Spark Tips and Tricks

= Spark Tips and Tricks

== [[SPARK_PRINT_LAUNCH_COMMAND]] Print Launch Command of Spark Scripts

SPARK_PRINT_LAUNCH_COMMAND environment variable controls whether the Spark launch command is printed out to the standard error output, i.e. System.err, or not.

Spark Command: [here comes the command]
========================================

All the Spark shell scripts use org.apache.spark.launcher.Main class internally that checks SPARK_PRINT_LAUNCH_COMMAND and when set (to any value) will print out the entire command line to launch it.

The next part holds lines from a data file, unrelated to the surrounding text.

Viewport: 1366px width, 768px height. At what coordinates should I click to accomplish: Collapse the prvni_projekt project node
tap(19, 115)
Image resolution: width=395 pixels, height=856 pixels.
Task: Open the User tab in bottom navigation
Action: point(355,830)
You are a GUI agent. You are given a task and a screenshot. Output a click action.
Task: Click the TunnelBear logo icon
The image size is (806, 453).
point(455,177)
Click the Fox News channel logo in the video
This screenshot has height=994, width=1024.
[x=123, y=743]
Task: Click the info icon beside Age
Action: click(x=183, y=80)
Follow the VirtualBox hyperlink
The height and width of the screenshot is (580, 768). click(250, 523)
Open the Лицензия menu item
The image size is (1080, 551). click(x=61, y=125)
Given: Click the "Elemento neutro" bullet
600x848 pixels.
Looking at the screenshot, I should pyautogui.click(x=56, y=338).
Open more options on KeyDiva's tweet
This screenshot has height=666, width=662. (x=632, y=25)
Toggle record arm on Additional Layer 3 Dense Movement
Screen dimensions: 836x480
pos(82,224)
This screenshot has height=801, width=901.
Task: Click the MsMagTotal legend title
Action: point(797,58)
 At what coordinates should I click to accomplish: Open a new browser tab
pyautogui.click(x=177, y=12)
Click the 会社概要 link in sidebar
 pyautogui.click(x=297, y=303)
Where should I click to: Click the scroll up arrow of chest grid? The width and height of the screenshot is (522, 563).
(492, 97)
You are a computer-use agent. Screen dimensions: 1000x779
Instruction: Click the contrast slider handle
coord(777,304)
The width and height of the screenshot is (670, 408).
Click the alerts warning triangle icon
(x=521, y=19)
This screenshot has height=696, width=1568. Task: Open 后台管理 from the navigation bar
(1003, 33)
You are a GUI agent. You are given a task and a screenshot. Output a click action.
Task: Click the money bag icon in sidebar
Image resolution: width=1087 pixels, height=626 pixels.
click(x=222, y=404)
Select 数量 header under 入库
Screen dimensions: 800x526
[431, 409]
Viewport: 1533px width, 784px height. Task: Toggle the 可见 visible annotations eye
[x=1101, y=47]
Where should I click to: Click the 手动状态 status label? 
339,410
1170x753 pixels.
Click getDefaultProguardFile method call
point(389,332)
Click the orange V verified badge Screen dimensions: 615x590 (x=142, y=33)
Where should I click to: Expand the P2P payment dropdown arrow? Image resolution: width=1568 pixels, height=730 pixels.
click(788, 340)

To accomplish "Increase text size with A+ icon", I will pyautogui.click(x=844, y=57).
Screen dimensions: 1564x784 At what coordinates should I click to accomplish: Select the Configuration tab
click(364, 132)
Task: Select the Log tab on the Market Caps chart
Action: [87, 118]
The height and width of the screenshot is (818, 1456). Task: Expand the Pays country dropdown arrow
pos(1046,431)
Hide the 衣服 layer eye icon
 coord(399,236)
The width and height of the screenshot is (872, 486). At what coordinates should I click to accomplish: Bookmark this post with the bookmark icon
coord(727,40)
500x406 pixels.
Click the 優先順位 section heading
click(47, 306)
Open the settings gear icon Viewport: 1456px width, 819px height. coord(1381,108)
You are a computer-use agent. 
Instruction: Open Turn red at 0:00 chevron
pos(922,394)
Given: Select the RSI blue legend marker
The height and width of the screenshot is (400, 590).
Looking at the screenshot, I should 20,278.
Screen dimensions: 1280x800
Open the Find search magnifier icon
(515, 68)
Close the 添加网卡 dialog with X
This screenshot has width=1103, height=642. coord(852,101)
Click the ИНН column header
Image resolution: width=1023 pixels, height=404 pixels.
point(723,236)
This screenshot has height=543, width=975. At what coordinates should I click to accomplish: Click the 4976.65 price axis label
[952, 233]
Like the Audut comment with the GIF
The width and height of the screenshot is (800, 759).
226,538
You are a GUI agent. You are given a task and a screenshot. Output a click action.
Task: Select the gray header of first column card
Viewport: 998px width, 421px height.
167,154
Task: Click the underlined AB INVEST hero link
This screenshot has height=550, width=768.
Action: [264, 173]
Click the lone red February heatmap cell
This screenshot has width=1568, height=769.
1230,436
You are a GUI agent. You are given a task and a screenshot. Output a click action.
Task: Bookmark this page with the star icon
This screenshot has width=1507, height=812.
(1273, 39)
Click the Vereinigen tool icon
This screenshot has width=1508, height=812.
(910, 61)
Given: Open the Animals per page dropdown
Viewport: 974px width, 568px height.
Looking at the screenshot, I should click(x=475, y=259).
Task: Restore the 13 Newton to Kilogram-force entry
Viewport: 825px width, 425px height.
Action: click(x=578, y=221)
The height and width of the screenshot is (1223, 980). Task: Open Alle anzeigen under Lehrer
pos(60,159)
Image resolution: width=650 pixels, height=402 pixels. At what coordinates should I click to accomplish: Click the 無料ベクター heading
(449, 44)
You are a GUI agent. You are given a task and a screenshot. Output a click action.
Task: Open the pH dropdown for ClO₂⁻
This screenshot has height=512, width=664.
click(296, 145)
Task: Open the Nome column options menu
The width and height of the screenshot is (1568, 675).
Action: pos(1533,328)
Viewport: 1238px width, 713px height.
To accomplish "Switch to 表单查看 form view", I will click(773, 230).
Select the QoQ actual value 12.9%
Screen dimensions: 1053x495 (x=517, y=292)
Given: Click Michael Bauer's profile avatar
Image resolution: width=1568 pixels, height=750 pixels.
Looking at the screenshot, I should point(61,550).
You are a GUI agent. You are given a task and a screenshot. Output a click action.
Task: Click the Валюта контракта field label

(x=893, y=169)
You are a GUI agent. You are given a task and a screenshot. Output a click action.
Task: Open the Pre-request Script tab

$ SPARK_PRINT_LAUNCH_COMMAND=1 ./bin/spark-shell
Spark Command: /Library/Java/JavaVirtualMachines/Current/Contents/Home/bin/java -cp /Users/jacek/dev/oss/spark/conf/:/Users/jacek/dev/oss/spark/assembly/target/scala-2.11/spark-assembly-1.6.0-SNAPSHOT-hadoop2.7.1.jar:/Users/jacek/dev/oss/spark/lib_managed/jars/datanucleus-api-jdo-3.2.6.jar:/Users/jacek/dev/oss/spark/lib_managed/jars/datanucleus-core-3.2.10.jar:/Users/jacek/dev/oss/spark/lib_managed/jars/datanucleus-rdbms-3.2.9.jar -Dscala.usejavacp=true -Xms1g -Xmx1g org.apache.spark.deploy.SparkSubmit --master spark://localhost:7077 --class org.apache.spark.repl.Main --name Spark shell spark-shell
========================================

== Show Spark version in Spark shell

In spark-shell, use sc.version or org.apache.spark.SPARK_VERSION to know the Spark version:

scala> sc.version
res0: String = 1.6.0-SNAPSHOT

scala> org.apache.spark.SPARK_VERSION
res1: String = 1.6.0-SNAPSHOT

== Resolving local host name

When you face networking issues when Spark can't resolve your local hostname or IP address, use the preferred SPARK_LOCAL_HOSTNAME environment variable as the custom host name or SPARK_LOCAL_IP as the custom IP that is going to be later resolved to a hostname.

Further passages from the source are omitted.